**** RECORD SET

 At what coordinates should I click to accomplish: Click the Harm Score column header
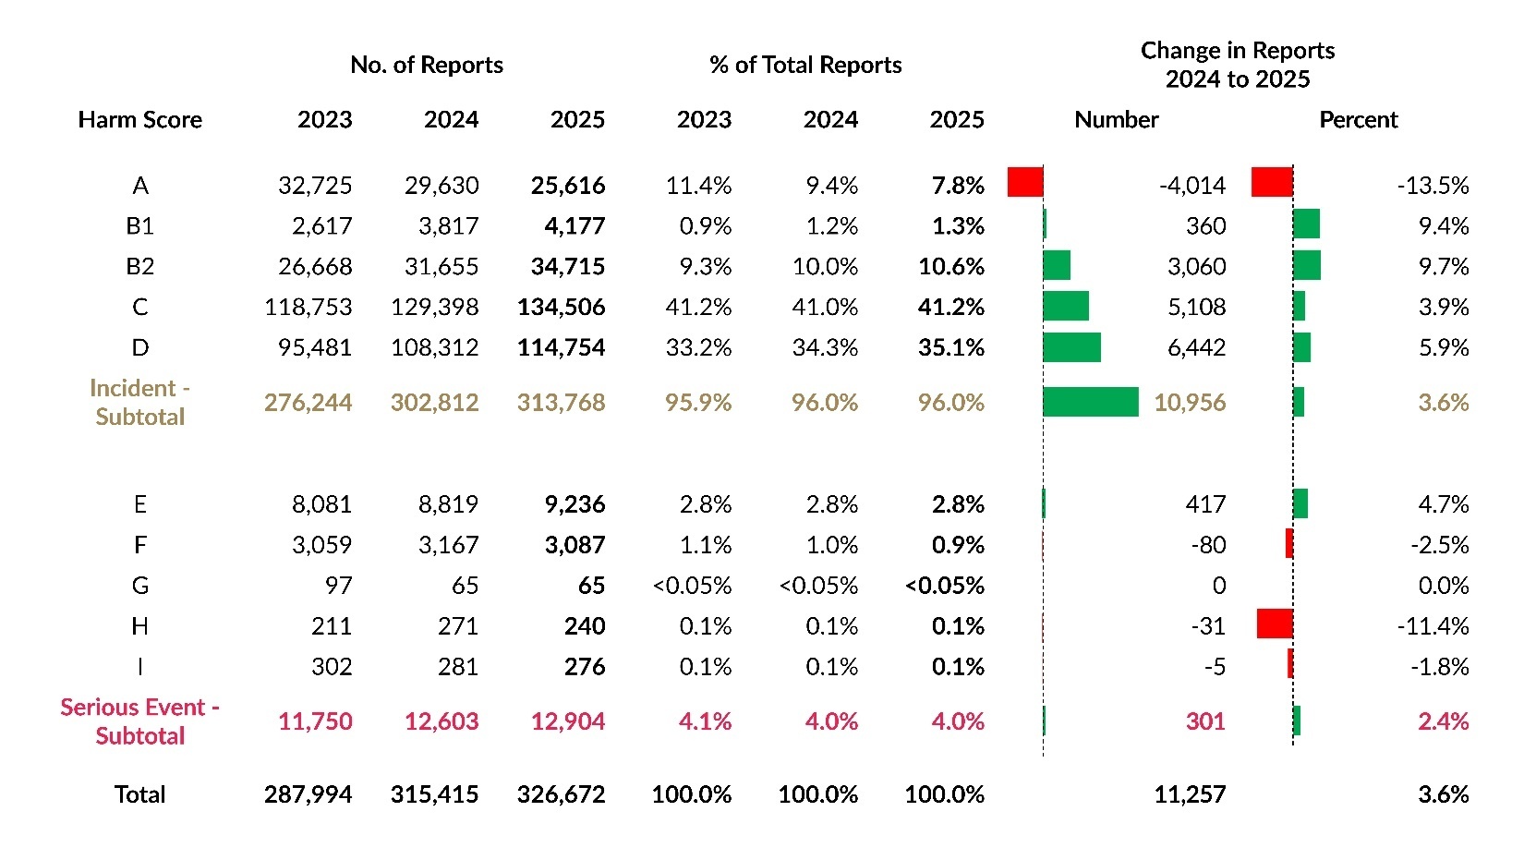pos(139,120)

********
**** RECORD SET

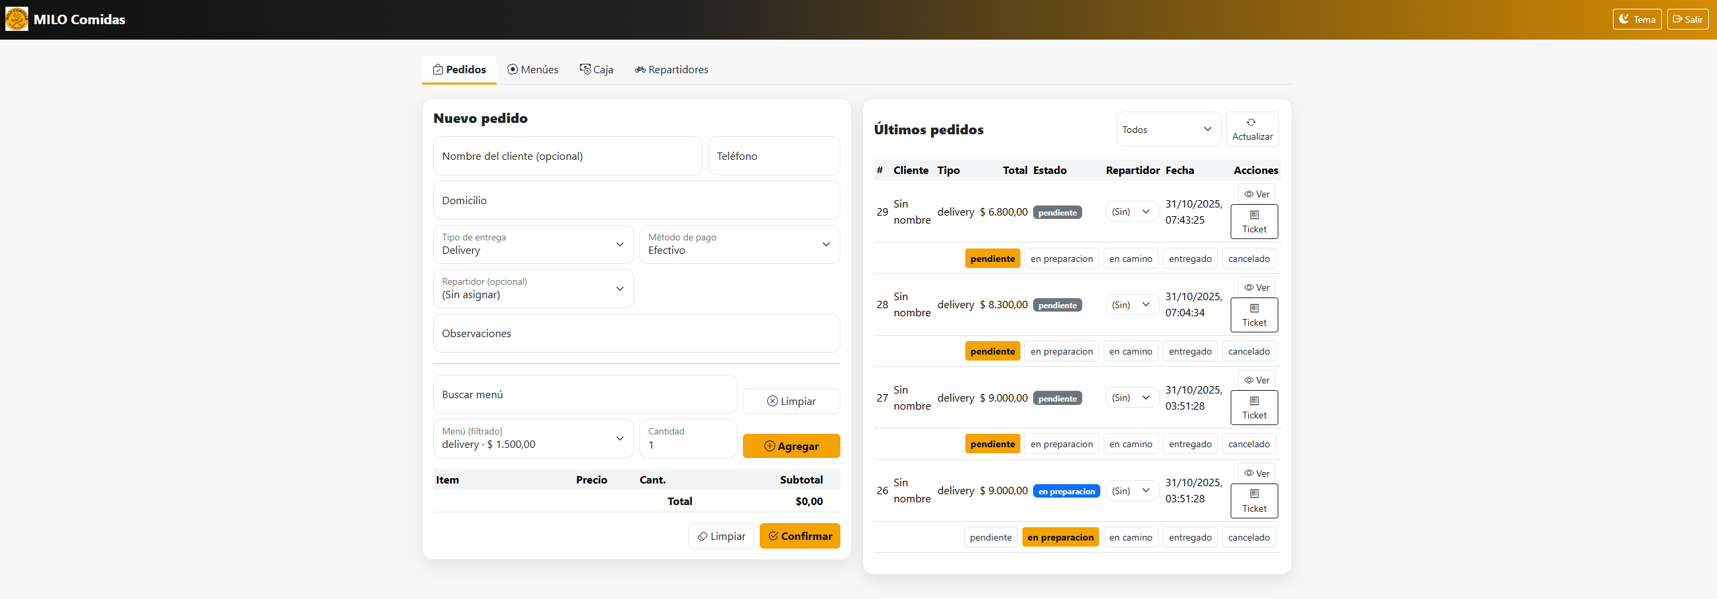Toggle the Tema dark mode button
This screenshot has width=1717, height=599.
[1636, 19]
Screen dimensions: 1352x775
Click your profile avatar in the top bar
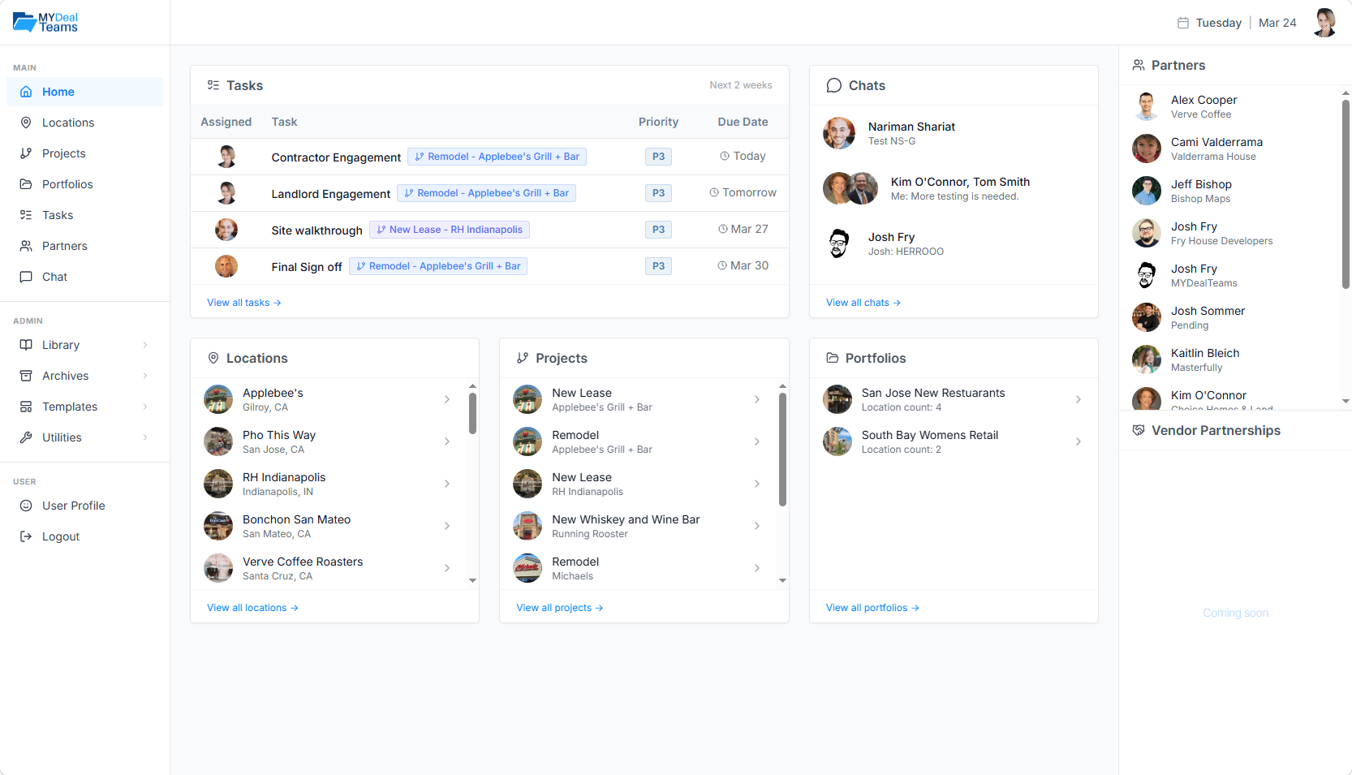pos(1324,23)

********

**TASK TO CARRY OUT**
Lay out the stretch of items from the line containing "At what coordinates" through the line containing "pos(139,120)", both included, as a JSON list of strings with one string per line. Leave the pictures out.

**RESULT OF THE EXERCISE**
[
  " At what coordinates should I click to accomplish: Click the Harm Score column header",
  "pos(139,120)"
]